Goal of the exercise —
The lines to copy are those with "Task" in them. Pull each one from the entries below.

Data provided —
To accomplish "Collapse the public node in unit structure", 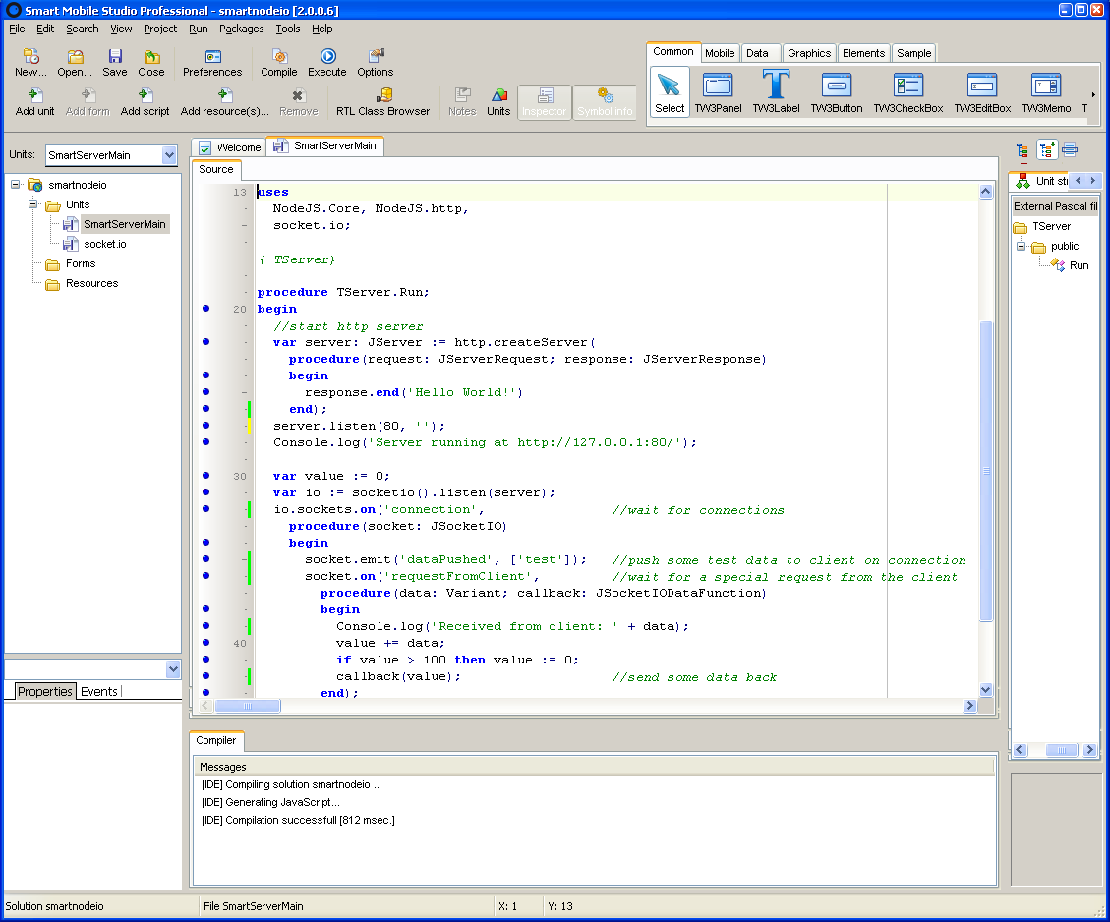I will (x=1021, y=246).
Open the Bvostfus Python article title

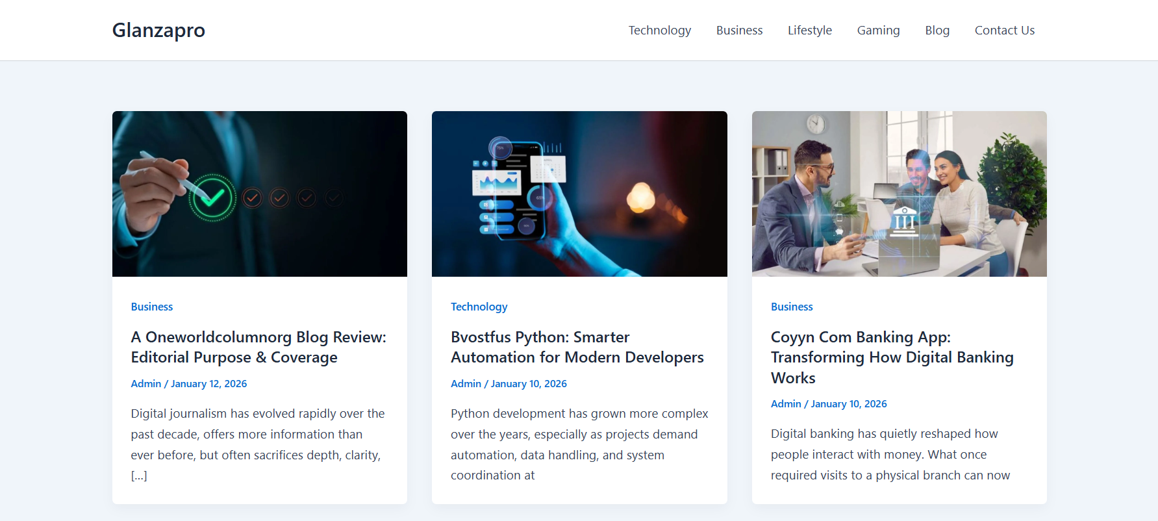point(577,347)
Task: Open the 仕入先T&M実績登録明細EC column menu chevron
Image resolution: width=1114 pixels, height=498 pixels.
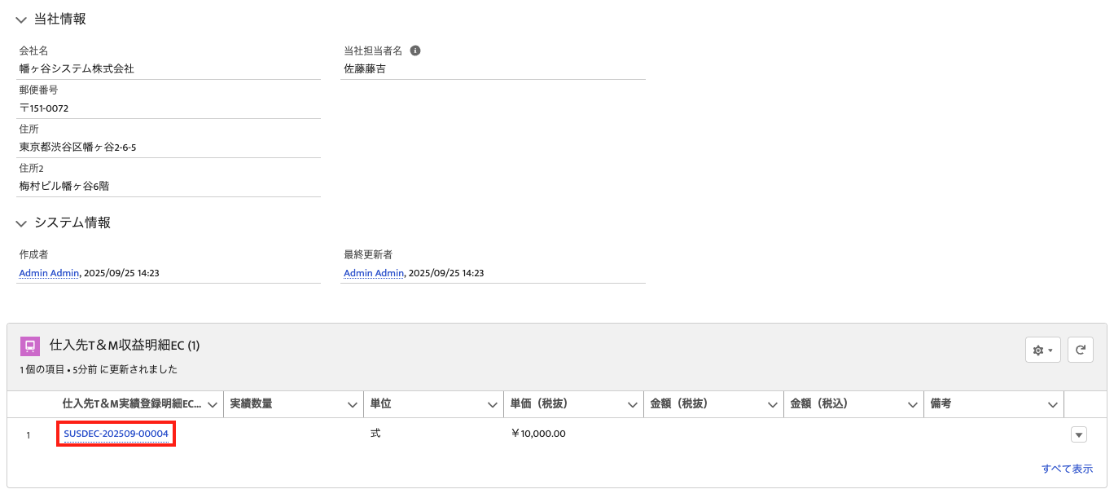Action: pos(213,404)
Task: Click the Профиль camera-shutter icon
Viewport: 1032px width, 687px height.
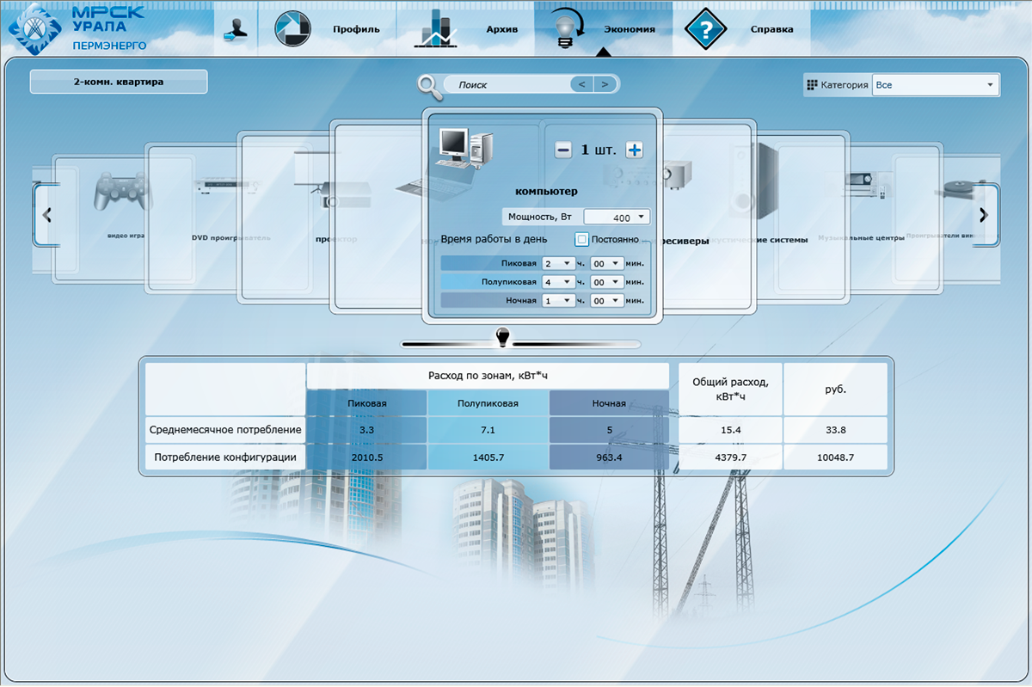Action: pos(292,29)
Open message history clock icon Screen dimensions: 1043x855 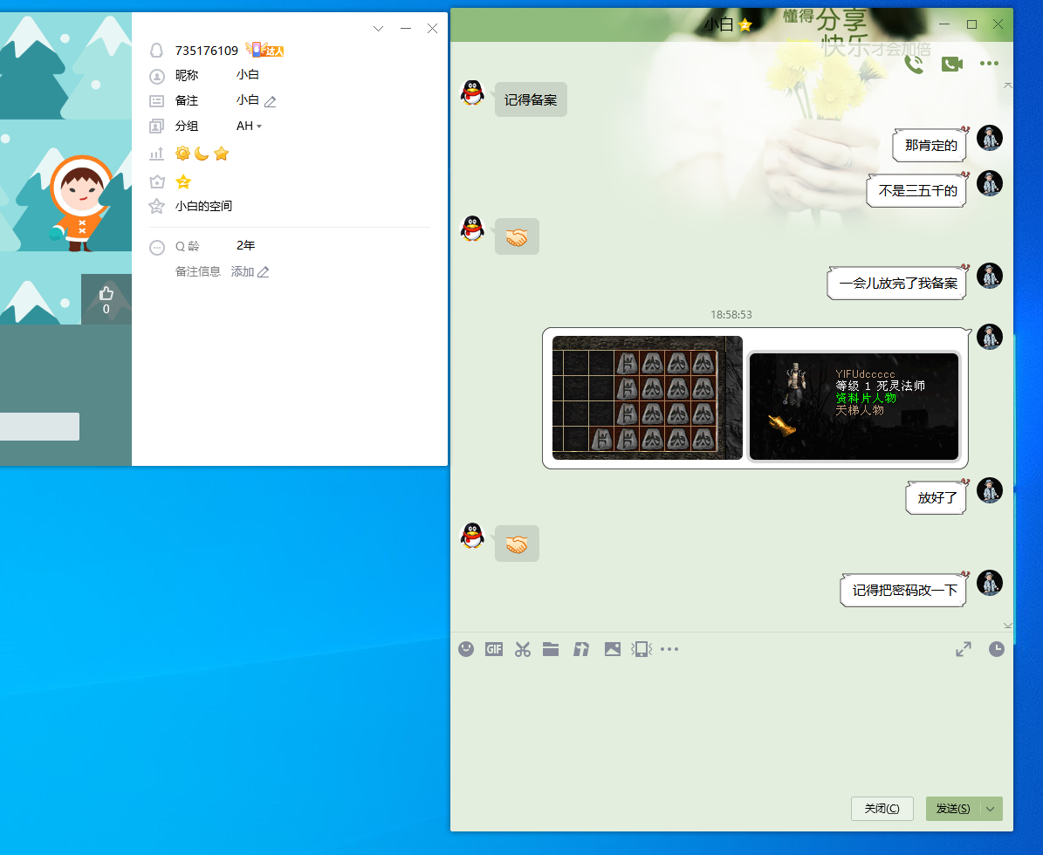click(996, 649)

Response box —
Task: Open the 仕入先T&M実績登録明細EC column menu chevron
Task: Click the Профиль camera-shutter icon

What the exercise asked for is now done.